(Dataset entries)
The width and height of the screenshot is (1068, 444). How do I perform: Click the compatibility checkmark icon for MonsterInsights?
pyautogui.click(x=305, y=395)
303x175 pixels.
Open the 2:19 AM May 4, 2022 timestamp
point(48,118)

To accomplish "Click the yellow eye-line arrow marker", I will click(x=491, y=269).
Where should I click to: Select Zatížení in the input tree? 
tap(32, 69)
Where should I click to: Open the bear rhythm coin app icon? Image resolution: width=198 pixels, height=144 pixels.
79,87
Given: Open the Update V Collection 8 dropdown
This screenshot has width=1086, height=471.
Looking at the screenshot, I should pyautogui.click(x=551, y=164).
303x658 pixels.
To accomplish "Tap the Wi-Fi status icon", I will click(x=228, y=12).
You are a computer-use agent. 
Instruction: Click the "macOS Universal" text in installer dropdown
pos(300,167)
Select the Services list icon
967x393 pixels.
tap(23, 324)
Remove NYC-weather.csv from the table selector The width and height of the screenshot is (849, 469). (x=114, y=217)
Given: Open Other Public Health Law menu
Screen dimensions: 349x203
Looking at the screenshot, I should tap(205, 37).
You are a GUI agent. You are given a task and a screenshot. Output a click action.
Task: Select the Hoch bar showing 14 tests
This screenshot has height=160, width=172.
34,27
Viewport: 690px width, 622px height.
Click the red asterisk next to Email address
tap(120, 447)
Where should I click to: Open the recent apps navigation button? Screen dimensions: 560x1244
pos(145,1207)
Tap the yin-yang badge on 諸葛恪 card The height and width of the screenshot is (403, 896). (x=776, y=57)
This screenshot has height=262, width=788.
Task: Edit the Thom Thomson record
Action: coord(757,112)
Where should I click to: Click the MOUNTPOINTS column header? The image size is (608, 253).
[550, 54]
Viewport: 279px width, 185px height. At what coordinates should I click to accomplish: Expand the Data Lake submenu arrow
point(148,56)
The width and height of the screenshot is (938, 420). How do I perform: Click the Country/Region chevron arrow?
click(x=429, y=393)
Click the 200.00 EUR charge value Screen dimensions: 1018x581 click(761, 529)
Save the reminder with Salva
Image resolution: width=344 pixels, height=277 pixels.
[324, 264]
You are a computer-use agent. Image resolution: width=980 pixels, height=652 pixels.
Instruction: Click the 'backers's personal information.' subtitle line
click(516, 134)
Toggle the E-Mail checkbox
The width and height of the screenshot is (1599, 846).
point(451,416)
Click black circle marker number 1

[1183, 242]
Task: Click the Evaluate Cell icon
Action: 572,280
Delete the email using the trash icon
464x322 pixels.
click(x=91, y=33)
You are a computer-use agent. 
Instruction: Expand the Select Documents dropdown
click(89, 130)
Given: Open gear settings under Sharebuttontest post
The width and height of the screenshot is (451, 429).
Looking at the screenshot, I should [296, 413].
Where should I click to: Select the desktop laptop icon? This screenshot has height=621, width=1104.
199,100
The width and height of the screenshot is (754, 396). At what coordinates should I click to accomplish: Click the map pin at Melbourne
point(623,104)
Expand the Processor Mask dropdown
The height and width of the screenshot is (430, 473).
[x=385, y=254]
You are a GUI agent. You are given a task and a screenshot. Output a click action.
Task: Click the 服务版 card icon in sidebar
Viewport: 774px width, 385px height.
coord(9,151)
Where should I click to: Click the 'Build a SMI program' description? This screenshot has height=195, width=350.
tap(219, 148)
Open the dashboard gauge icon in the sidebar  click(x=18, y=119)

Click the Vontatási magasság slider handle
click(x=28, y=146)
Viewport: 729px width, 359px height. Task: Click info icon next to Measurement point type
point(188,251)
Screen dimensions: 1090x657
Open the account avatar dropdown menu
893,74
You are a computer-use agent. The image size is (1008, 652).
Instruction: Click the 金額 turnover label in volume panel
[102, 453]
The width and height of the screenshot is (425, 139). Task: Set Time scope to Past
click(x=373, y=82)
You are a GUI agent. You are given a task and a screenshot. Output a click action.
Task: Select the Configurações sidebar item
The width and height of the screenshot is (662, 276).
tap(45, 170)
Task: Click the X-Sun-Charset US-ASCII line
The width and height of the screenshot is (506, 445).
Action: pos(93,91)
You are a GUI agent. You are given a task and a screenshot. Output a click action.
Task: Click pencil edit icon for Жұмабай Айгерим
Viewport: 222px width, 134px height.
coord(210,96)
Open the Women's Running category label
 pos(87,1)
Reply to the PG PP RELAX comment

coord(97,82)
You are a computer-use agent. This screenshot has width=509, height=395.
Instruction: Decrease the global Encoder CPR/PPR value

To do
List every line above that holds the word "sidebar".

Task response
Task: Click the 服务版 card icon in sidebar
Open the dashboard gauge icon in the sidebar  click(x=18, y=119)
Task: Select the Configurações sidebar item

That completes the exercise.